In a hot housing market, like we have in much of the United States, there are often house listings that get multiple offers. Multiple-offer situations can frustrate many buyers because they do not want to compete with other buyers or get in a bidding war. Some real estate agents will encourage their buyers to use an escalation clause to give them a better chance of getting their offer accepted. An escalation clause is a provision added to the contract that states a buyer’s offer will be a certain amount higher than any other offers up to a certain amount. For example: “This offer will be $500 higher than the next highest offer up to $280,000”. Escalation clauses are very popular in many areas but can cause a lot of problems for buyers and sellers. As a seller, I have many ways to deal with escalation clauses and ways to protect a seller if they are dealing with escalation clauses.
What is an escalation clause?
When creating an escalation clause, the buyer’s agent wants to get the buyer the house without paying too much money. In theory, the clause is great for the buyer because they can start with a low offer and go up only high enough to beat any other offers. Here are what most escalation clauses include:
- The maximum price the buyers will offer
- The increment the buyer’s offer will increase over any other offers
- A requirement that the listing agent show the buyer’s agent the competing offer they had to beat.
Usually, the clause will say that the personal information of the competing offer can be blacked out so there are no privacy issues with showing one buyer another buyer’s offer.
What are some of the problems with using an escalation clause for the seller?
Escalation clauses can be great for buyers, but they can cause a lot of problems for the seller. I flips houses and represent sellers as a real estate agent. I have sold 22 of my own houses so far this year, and I deal with escalation clauses all the time. Here is why I do not like the clause as a seller:
- The seller can leave money on the table because the buyer may be willing to pay more without an escalation clause.
- In my opinion, there are still privacy issues with showing another buyer’s offer to other buyers without their permission.
- If you let one buyer use an escalation clause, you should really let every buyer use one. That means the listing agent should inform all the buyers that made offers that one offer used an escalation clause and the other buyers can as well. Informing everyone should also get the seller more money but can cause other problems.
- If you have multiple offers with escalation clauses, there can be confusion as to what the price should be. I will talk more about this soon.
I am an REO listing agent, which means I list foreclosures for banks. Almost every bank I work for will not accept a contract with an escalation clause because of these issues. They require the buyer to submit their best offer without any increases.
How can accepting an offer with an escalation clause cause serious problems?

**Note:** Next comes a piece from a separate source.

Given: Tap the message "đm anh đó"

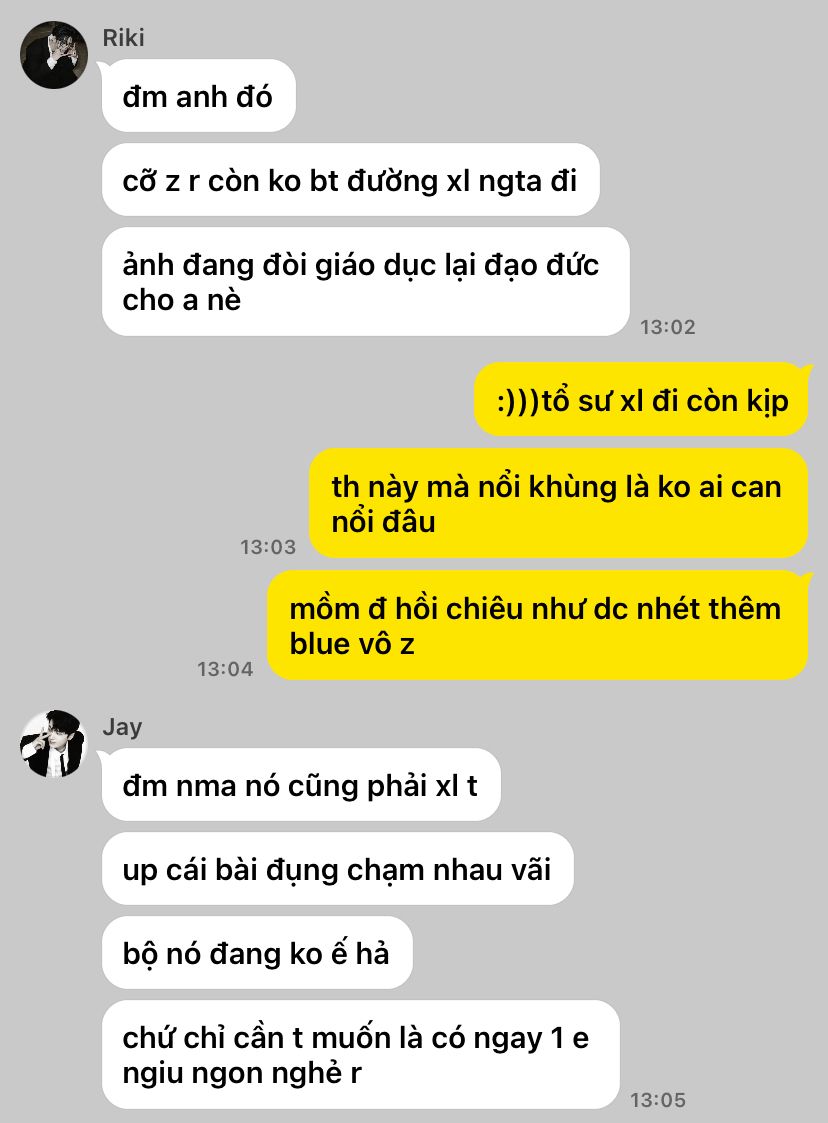Looking at the screenshot, I should [x=198, y=96].
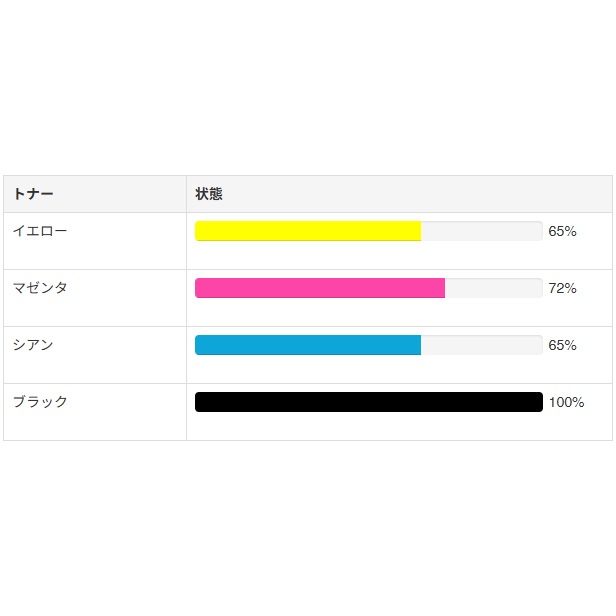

One of the agents on my team recently ran into a huge problem with one of his listings. He had a listing where the seller received 7 offers. More than one offer had an escalation clause, and the offer with the highest max price in the escalation clause was accepted. After the offer was accepted, the buyer whose offer was the highest argued that the other escalation clause was not the offer price in the other offer. They argued that the listed price in the contract was the only price they had to beat, not the increased price in the other offer’s escalation clause. The difference in price for the seller was over $60,000. The seller and buyer have been arguing for weeks about how to handle the contract, and other issues have come up as well:
- The buyer’s agent has argued that because the other offer was financed, their offer should not have to compete against it in the escalation clause because their offer was in cash.
- The buyer’s agent has argued that because the other offer did not have proper proof of funds, it was an invalid offer, and they should not have to compete against it.
- The buyer’s agent has argued that because the other offer had an appraisal contingency, it is not a valid offer because their offer did not.
As you can see, there are a lot of problems when an escalation clause is accepted, especially when there is another escalation clause. The title company cannot come up with a price either because there is no set price in the contract. They wanted an amendment signed by all parties that states exactly what the price is. The buyer will not agree to the higher price, and the seller will not agree to the lower price. This is still an ongoing problem, and hopefully it is resolved soon.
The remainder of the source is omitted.